**DIRECTION A:**
Answer these about the interview, one line each, marked (i), (ii), (iii):
(i) Which of RL's brothers took up the double bass while they were at school?
(ii) Who was the original guitar player?
(iii) Which band does RL name when saying who sings the songs?

**DOCUMENT TEXT:**
# # # #
RL: I don’t have a fretless bass, I remember going into the music stores, and trying them out, I never really got my head around them, as a kid, they always seemed interesting, in some ways because you can slide around, but no, I don’t think so, it’s kind of weird, never came across the need to do it. I played the double bass recently, also fretless, which was enjoyable. My brother Antony took up the double-bass for a while, while we were at school, so I remember having one for a while, its obviously a very impractical instrument, being very large, can’t even fit it into a taxi in NY.

SB: When did you first start playing bass in a band setting?
RL: In NY when we used to live on 2nd avenue in my friend’s place. I seem to remember playing one at his house. We had some of our first rehearsals in the apartment, that my brother and myself and Bob, who was the original guitar player, used to live in, and Johnny would come over, then it became a bit difficult because it was a bit loud. so we had to knock that on the head. That was first time I remember picking up the bass, in that room, and it was literally like everything else with Ant and I, I think i tried to get him to do it for a while and he wasn’t backing down he wanted to play the guitar, and that was that. It made sense that I did it.

SB: Was it always clear that you would be singing, at first rehearsals?
RL: I don’t sing all the songs in Spacehog, my brother sings some too. But yeah, I didn’t really have a problem with that. It was something I had to practice. It took a while to get my head around, but it became quite fun, trying to figure it out.

SB: What techniques would you use for practicing that? Did you intensely use a metronome?
RL: I didn’t really, we used to practice together, I’ve never really practiced my own on my bass, I like to feel it a bit more than that. And also the drums, the drummer, the way he was playing, back then, when I first started, was really important to how I ended up playing the bass guitar.

SB: In which way?
RL: I think before I met johnny and started to play with Johnny, I hadn’t really played with anybody who was any good really, to that extent, I found it quite inspiring to have that, and obviously the bass and the drums go together, usually, often, in the standard format of playing a rock and roll song anyway they do, so that was kind of crucial for me.
# # # #
**DIRECTION B:** Pick out every line of the records that contains the string "size".
# # # #
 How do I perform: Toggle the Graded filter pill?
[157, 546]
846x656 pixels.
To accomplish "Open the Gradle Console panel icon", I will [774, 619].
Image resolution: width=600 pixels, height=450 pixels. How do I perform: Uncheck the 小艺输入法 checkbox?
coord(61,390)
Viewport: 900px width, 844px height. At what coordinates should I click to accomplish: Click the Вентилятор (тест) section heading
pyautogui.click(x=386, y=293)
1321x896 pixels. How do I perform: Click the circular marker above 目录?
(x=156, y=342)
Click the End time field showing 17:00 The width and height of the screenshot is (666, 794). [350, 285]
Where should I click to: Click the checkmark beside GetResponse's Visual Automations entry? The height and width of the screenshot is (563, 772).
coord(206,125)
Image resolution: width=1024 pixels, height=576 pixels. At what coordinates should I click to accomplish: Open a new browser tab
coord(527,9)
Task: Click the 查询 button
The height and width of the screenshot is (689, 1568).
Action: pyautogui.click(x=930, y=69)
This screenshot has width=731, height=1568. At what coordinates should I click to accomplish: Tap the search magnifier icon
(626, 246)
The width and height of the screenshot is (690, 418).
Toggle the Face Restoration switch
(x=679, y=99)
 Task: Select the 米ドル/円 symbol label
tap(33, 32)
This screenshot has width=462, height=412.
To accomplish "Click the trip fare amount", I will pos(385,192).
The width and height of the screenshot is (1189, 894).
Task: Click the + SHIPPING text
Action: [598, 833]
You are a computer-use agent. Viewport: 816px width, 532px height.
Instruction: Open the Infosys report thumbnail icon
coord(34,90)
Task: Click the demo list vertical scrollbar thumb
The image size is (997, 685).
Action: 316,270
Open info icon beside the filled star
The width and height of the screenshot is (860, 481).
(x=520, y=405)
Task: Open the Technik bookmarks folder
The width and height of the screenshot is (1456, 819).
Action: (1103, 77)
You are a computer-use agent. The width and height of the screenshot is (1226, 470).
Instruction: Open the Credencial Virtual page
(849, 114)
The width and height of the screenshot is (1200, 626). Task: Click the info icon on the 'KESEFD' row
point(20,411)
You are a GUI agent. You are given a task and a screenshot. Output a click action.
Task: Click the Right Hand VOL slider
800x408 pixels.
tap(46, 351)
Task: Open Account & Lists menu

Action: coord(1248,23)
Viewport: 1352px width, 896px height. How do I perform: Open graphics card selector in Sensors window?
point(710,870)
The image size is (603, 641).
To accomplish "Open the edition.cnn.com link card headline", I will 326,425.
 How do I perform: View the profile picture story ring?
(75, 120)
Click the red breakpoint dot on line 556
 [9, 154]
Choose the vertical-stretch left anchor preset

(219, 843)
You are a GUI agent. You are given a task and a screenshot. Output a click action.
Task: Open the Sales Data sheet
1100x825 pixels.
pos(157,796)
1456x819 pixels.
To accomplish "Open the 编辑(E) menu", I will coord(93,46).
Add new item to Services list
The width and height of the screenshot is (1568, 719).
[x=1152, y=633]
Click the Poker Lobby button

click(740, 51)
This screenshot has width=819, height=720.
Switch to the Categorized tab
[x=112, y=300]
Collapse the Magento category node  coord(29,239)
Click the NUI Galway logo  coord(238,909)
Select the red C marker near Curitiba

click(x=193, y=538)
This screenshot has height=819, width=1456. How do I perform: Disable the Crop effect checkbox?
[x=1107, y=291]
# # # #
**WRITTEN ANSWER A:**
(i) Antony
(ii) Bob
(iii) Spacehog

**WRITTEN ANSWER B:**
The image size is (997, 685).
The image size is (603, 641).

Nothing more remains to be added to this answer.